The NFL is over, baseball hasn’t started yet and hockey… what’s that?
Just kidding, I love hockey. But this is the point in the season where my favorite team is playing games with my heart for a playoff spot. So I can’t pay attention to hockey until the Oilers either do or don’t make the playoffs.
College basketball is happening… sure.
Budapest is no longer in the running to be a host city for the 2024 Summer Olympic Games… I don’t think this surprises anyone.
It’s an off week for sports.
Because it’s an on week for something else. Something very big.
It’s the Academy Awards!
Don’t think the powers that be don’t have all of this planned out. You can’t possible put any big match ups in the sports world on at the same time as the Oscars.
Getting people to tune in to anything is pretty hard, even more so when you cannibalize your audience. And lest you think I’m talking about the Oscars eating in to a game day crowd… it’s the other way around. I’m pretty sure if sports were on right now it’d take a bite out of the ever-shrinking Oscars audience.
And speaking of that ever-shrinking audience… who finds it odd that Warren Beatty announced the wrong winner for Best Picture?
Who finds this odd?

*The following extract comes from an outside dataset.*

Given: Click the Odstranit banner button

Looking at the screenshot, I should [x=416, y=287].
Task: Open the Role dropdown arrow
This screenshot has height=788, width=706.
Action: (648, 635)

Do you see a trend of this happening on live T.V.? Steve Harvey with Miss Universe, Katy Perry with Left Shark and now BEST PICTURE at the ACADEMY AWARDS is mis-awarded?
That doesn’t make any sense. When in the history of live television have there been so many significant errors from professional actors and presenters?
Since when in LIVE TELEVISION is there enough time for these errors to be corrected within the length of the broadcast?
Think about that for a minute. Somehow Warren Beatty makes the biggest mistake in Oscar’s history but the broadcast still finishes in time for scheduled commercial breaks?
What else is happening in television that coincides with these recent, unprecedented errors?
No one’s tuning in anymore.
Except to sports.
Producers need a gimmick. Mistakes are sticky on social media. There you have it.
Now tell me… how are sports able to retain significant audiences when they can’t fake who wins?
If the producers of live awards shows knew the answer to that, there’d be no more mistakes.